End the Bush Tax Cuts for the Wealthy
In
2001 and 2003, the Bush Administration pushed through legislation that cut
personal income tax rates, cut tax rates on capitol gains and dividends, and
cut the federal estate tax on multi-millionaires. The bulk of these cuts, which
will cost our nation $2.5 trillion by the end of 2010, went to the wealthiest
households. In the next few months, Congress will debate what to do now as the
tax cuts are scheduled to expire and revert to their pre-Bush levels by year’s
end.
It's important for that debate to be well-informed, so Congress can enact policies that bring us the greatest shared prosperity. The way we see it:
- Public
structures are the foundation upon which prosperity is built.

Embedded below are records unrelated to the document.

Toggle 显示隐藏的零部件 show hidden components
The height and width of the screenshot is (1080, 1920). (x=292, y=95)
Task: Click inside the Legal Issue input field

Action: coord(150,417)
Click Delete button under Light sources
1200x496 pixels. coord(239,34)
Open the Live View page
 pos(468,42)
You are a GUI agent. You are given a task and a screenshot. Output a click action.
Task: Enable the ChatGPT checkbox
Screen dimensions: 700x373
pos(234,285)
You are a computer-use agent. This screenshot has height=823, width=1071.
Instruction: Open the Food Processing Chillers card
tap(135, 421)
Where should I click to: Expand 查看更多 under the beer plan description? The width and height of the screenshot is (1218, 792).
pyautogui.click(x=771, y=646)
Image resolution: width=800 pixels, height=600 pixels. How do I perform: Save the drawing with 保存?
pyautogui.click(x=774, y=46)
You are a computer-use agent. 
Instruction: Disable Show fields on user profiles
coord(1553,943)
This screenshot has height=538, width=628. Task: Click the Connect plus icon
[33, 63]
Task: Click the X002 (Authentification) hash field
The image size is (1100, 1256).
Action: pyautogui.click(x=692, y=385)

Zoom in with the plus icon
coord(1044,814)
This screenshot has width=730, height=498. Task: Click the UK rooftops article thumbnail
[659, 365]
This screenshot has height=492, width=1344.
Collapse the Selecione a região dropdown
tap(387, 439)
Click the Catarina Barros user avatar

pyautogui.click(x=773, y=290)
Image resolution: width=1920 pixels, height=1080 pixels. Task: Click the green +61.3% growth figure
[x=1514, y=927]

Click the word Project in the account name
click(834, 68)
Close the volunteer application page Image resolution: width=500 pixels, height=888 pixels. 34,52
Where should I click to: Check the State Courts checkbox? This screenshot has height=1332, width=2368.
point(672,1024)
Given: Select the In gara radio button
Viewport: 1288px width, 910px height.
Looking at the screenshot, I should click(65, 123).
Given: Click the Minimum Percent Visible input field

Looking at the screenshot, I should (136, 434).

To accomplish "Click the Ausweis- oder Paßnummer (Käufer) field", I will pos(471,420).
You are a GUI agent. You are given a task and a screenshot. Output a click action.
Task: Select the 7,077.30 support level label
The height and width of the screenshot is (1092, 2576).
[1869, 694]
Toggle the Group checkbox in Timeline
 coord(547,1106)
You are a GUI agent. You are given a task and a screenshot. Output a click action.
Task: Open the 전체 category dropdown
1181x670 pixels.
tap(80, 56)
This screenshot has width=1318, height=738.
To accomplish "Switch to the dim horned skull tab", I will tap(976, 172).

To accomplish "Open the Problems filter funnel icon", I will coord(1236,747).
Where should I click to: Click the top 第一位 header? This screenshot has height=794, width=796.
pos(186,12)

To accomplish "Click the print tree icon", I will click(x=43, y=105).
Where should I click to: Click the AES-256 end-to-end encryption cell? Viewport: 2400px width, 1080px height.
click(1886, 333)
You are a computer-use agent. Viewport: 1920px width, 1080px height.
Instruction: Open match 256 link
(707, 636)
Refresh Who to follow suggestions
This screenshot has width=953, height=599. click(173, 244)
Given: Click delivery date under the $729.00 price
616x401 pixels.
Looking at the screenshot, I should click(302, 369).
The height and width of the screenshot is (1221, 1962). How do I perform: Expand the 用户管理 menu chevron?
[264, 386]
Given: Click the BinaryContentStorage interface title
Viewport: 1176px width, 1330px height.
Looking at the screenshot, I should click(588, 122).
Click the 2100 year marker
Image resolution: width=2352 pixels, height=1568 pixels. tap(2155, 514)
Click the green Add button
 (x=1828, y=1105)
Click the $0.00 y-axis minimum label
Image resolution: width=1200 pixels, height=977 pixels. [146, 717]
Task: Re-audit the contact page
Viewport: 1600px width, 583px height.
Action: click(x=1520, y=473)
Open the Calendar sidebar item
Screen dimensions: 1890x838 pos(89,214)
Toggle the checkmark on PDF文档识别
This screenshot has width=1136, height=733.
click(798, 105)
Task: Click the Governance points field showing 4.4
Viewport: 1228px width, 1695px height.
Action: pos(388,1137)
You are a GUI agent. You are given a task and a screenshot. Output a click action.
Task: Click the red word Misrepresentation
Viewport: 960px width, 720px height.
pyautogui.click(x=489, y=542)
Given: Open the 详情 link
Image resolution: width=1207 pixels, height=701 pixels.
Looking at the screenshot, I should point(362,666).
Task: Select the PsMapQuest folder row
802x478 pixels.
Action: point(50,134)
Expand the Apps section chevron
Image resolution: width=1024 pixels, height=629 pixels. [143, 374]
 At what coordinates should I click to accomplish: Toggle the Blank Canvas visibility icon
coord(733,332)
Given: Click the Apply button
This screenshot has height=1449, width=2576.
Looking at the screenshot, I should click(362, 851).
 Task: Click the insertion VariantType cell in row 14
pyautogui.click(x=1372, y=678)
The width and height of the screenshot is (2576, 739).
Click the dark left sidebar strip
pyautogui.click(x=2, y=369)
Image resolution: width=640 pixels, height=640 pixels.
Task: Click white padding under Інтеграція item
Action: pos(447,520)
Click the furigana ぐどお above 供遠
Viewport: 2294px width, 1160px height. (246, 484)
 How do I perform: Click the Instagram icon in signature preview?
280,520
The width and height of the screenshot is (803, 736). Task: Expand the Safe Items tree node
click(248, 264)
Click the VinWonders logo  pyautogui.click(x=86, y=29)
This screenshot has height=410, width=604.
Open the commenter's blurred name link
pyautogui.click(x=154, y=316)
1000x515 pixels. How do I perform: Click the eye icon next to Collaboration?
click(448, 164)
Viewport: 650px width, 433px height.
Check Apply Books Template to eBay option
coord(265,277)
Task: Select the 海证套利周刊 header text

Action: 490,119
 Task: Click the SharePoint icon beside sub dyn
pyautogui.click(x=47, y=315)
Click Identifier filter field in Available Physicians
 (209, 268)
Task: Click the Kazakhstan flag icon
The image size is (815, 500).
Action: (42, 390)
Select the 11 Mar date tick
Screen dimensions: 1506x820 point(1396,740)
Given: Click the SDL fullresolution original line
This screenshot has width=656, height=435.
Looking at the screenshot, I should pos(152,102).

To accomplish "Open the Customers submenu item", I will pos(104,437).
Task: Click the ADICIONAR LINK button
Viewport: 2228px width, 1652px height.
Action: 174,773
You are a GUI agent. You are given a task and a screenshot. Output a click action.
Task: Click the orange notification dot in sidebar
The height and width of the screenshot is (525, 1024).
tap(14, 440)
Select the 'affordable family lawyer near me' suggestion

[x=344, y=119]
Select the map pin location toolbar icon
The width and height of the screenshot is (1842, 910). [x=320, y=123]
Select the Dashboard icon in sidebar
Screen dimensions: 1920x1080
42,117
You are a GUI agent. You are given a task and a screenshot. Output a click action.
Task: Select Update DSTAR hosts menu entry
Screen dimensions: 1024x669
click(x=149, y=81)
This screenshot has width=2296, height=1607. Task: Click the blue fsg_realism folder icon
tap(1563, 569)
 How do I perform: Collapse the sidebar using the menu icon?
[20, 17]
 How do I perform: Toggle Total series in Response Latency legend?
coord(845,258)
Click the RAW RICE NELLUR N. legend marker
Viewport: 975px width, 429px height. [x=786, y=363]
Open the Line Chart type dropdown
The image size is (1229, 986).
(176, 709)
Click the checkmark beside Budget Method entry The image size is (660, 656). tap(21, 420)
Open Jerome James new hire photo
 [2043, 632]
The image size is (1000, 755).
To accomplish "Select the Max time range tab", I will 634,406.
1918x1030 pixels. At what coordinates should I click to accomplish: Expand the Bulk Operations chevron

Many wealthy people understand that schools, courts, roads, bridges and
transportation systems all play a role in their own financial success. Every
successful businessperson in this country is building his or her prosperity on
the foundation of public structures our tax dollars make possible. It’s only
fair that we are asked to give back to support those structures.
- The Bush tax cuts were
rooted in the failed trickle down policies of the past. Half of all the Bush tax
cuts went to the top 5% of households, while the bottom 60% of households
shared only 15% of the Bush tax cut crumbs between them. Instead of the promised trickle-down,
we got stagnant wages for middle class Americans while the wealthy became
fabulously wealthy. We now have the greatest economic disparity in wealth since
just before the Great Depression.
FACTS & FIGURES
- At
a time of mounting federal deficits, we can no longer afford such lavish cuts. The Bush Tax Cuts
will cost us $2.5 trillion by the end of 2010, twice as much as the Iraq and
Afghanistan wars combined. Even President Obama’s budget shows us in ten years
we will not collect enough taxes to support our needs as a country. Ending the
Bush tax cuts for the wealthiest is a necessary step toward reining in the
deficit.
- Public spending, not tax cuts, is the most effective strategy for
creating jobs. With pressure to rein in
deficit spending, Congress is increasingly forced to choose
between spending cuts or tax increases. Public spending on schools, roads,
buildings, public safety, and even unemployment benefits provide more economic
stimulus, on a dollar-for-dollar basis, than tax cuts for the wealthy.
That’s because a larger portion of tax cuts go to paying down debt (noble as
that may be, it doesn’t create jobs), savings, or overseas investments that
don’t help our national economy or create needed jobs.
- Taxes
are not charity. They are part of our shared contract as citizens of this
country. Achieving big things requires us to pool
resources through our tax system. Individual charitable giving cannot build a
road or defend a nation. Even if hundreds of people gave their tax savings back
to the treasury, it wouldn’t fundamentally change things. We
are all citizens of the same nation and we need to share the
responsibility of supporting it, especially high-wealth individuals who
have been the recipients of the wasteful Bush tax cuts for the last 10 years.
With the majority of tax cut provisions expiring at the end of 2010, the question remains - what will federal tax law look like in the future?